Singh v Chief Executive of the Ministry of Business, Innovation and Employment

Case

[2021] NZHC 2349

9 September 2021

No judgment structure available for this case.

IN THE HIGH COURT OF NEW ZEALAND AUCKLAND REGISTRY

I TE KŌTI MATUA O AOTEAROA TĀMAKI MAKAURAU ROHE

CIV-2021-404-000754

[2021] NZHC 2349

UNDER THE Judicial Review Procedure Act 2016

IN THE MATTER OF

an application for judicial review under Part 1 of the Judicial Review Procedure Act 2016

AND IN THE MATTER OF

a decision made under s 157 of the Immigration Act 2009

BETWEEN

MANPREET SINGH

Applicant

AND

CHIEF EXECUTIVE OF THE MINISTRY OF BUSINESS, INNOVATION AND

EMPLOYMENT

Respondent

Hearing: (On the papers)

Counsel:

Rod Hooker for the Applicant

Shaun Connolly and Sonali Perera for the Respondent

Judgment:

9 September 2021


JUDGMENT OF MOORE J


This judgment was delivered by me on 9 September 2021 at 2:00 pm pursuant to Rule 11.5 of the High Court Rules.
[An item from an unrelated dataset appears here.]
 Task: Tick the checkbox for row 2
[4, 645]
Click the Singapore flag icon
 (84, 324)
Registrar / Deputy Registrar Date:

SINGH v CHIEF EXECUTIVE OF THE MINISTRY OF BUSINESS, INNOVATION AND EMPLOYMENT [2021] NZHC 2349 [9 September 2021]

Introduction

[1]    The applicant, Manpreet Singh, has filed an application to vacate the fixture set down for 29 September 2021 and for costs. The respondent opposes the fixture being vacated.

Background

[2]    In June 2020, Mr Singh was convicted for a drink driving offence. He was rendered liable to deportation under s 157(5) of the Immigration Act 2009. Immigration authorities served a deportation notice on him on 27 July 2020. This was reconsidered after Mr Singh applied for judicial review. On 16 August 2020, after considering the submissions advanced for Mr Singh by his counsel, a compliance officer employed by the Ministry of Business, Innovation and Employment (“the Ministry”) made a determination that Mr Singh had not provided good reason as to why deportation should not proceed.

[3]    Mr Singh seeks judicial review of that decision. On 21 April 2021, he filed a statement of claim in support of his application for judicial review. He alleges the decision of Immigration New Zealand (“INZ”) to cancel his work visa was made contrary to policy and is unreasonable.
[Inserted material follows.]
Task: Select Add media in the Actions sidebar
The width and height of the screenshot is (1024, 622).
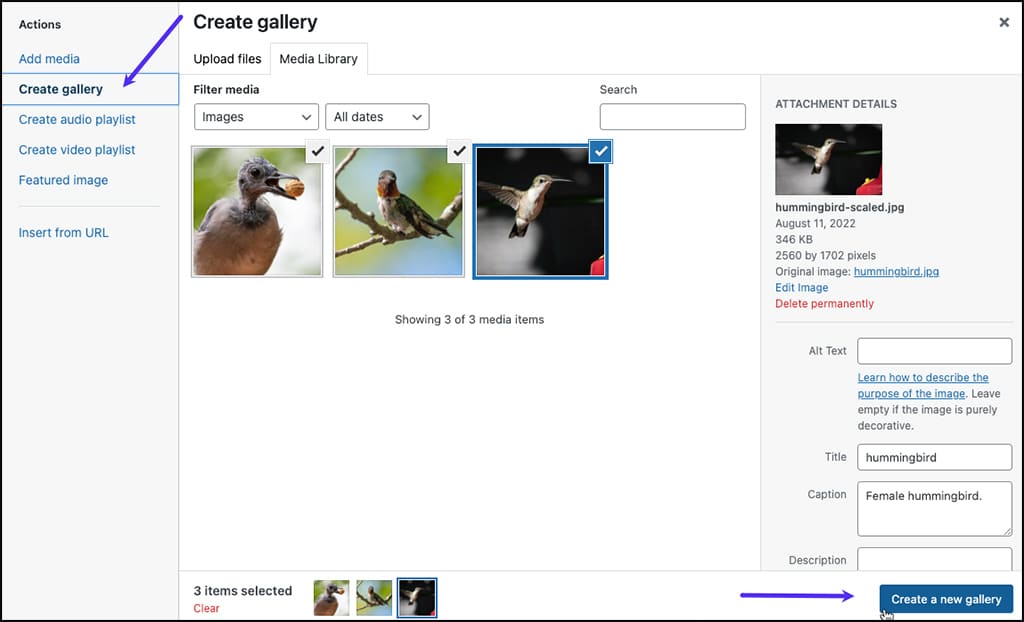Action: point(49,59)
[4]    As part of these proceedings, Mr Singh sought discovery orders for documents held by the Ministry which he believed would assist his case. On 8 July 2021, Lang J delivered his decision1 declining to make any discovery orders. On 7 July 2021,  Lang J had issued a Minute confirming the fixture date of 29 September 2021 and making various timetabling directions. He directed that affidavits in support of the application were to be filed by 7 August 2021, and those in opposition by 21 August 2021. Reply affidavits were to be filed by 28 August 2021. Submissions in support and in opposition were to be filed by 15 and 22 September 2021 respectively.

[5]    On 30 July 2021, Mr Singh applied to this Court for leave to appeal Lang J’s decision. Lang J declined the application on 3 September 2021.
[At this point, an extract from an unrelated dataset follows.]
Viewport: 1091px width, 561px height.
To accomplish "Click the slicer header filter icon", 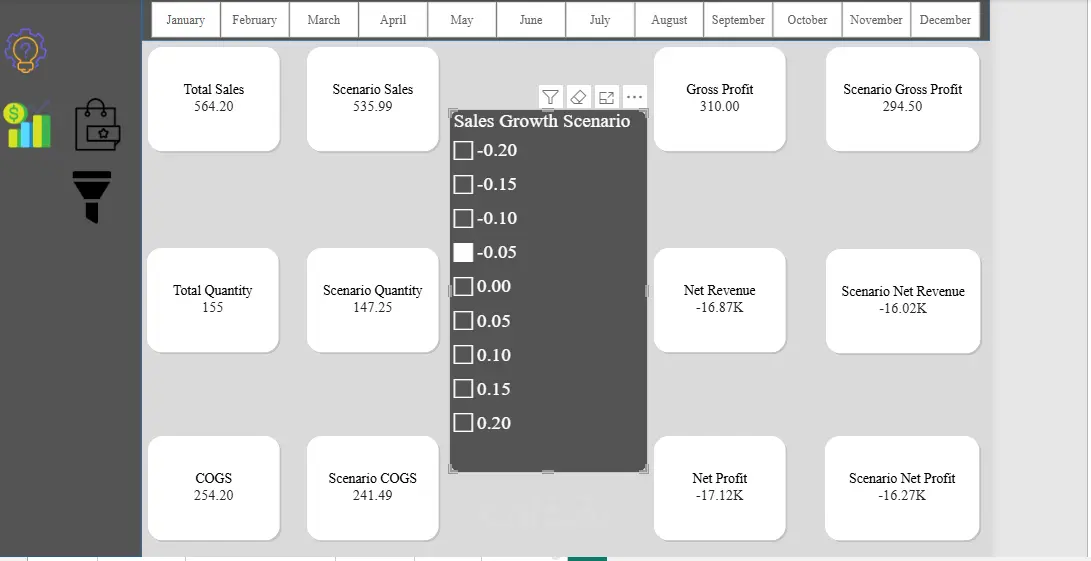I will click(x=550, y=97).
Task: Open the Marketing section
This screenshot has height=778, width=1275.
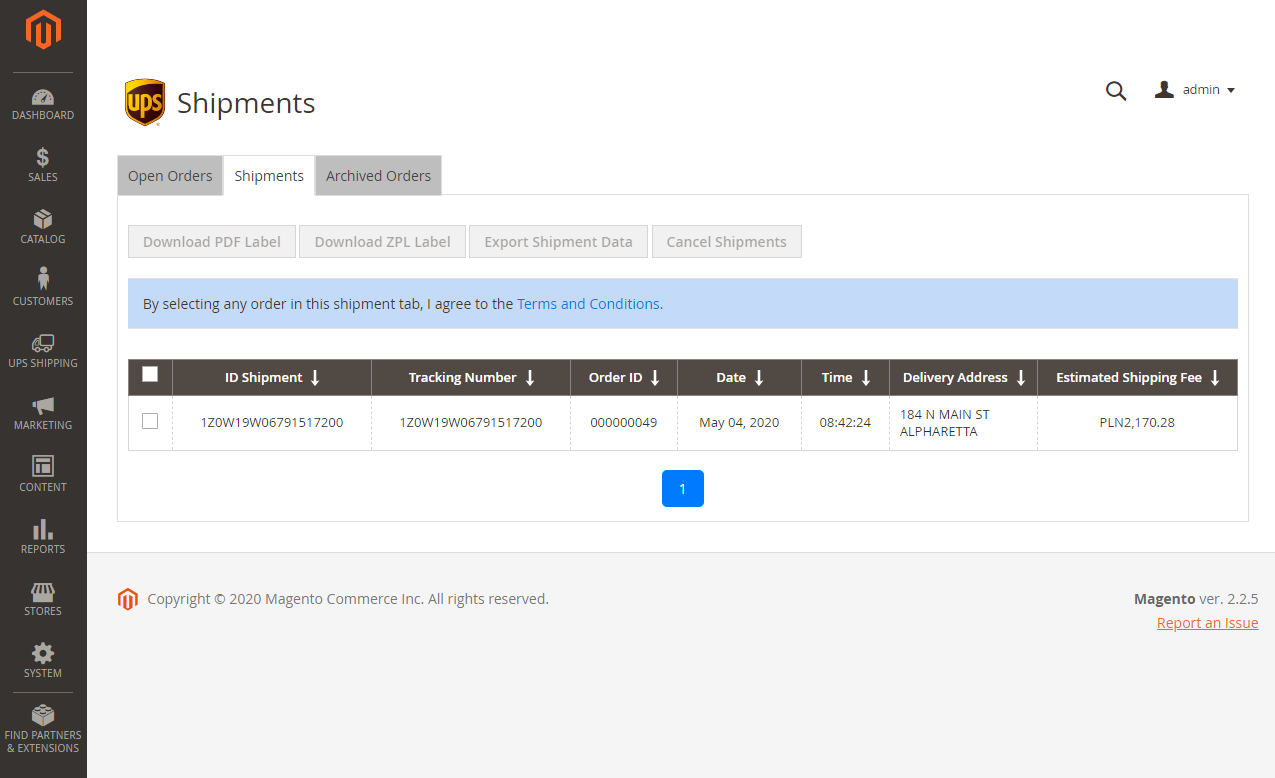Action: (42, 414)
1      Singh v Chief Executive of the Ministry of Business, Innovation and Employment [2021] NZHC 1695.

[6]    On 4 August 2021, between the filing the application for leave to appeal and the delivery of Lang J’s decision to refuse it, Mr Singh, by memorandum, filed his first request to vacate the 29 September 2021 fixture and associated timetabling orders. On

13  August  2021,  the  respondent  filed  its  memorandum  in  opposition.    On     17 August 2021, Lang J declined to vacate the fixture.

[7]    On 1 September 2021, Mr Singh then filed the present application. The following day, on 2 September 2021, the respondent filed submissions in opposition.

Parties’ positions

[8]The present application is made on the following grounds:

(a)it is not possible for issues to be properly pleaded and addressed, or for Mr Singh’s affidavit to be prepared without resolution of the discovery issues;

(b)the timetable for the judicial review hearing has been overtaken by the discovery application and proposed appeal;

(c)additional time is needed for the respondent to reply to the amended statement of claim; and

(d)the Auckland Level 4 lockdown prevents the applicant from properly preparing his affidavits and submissions.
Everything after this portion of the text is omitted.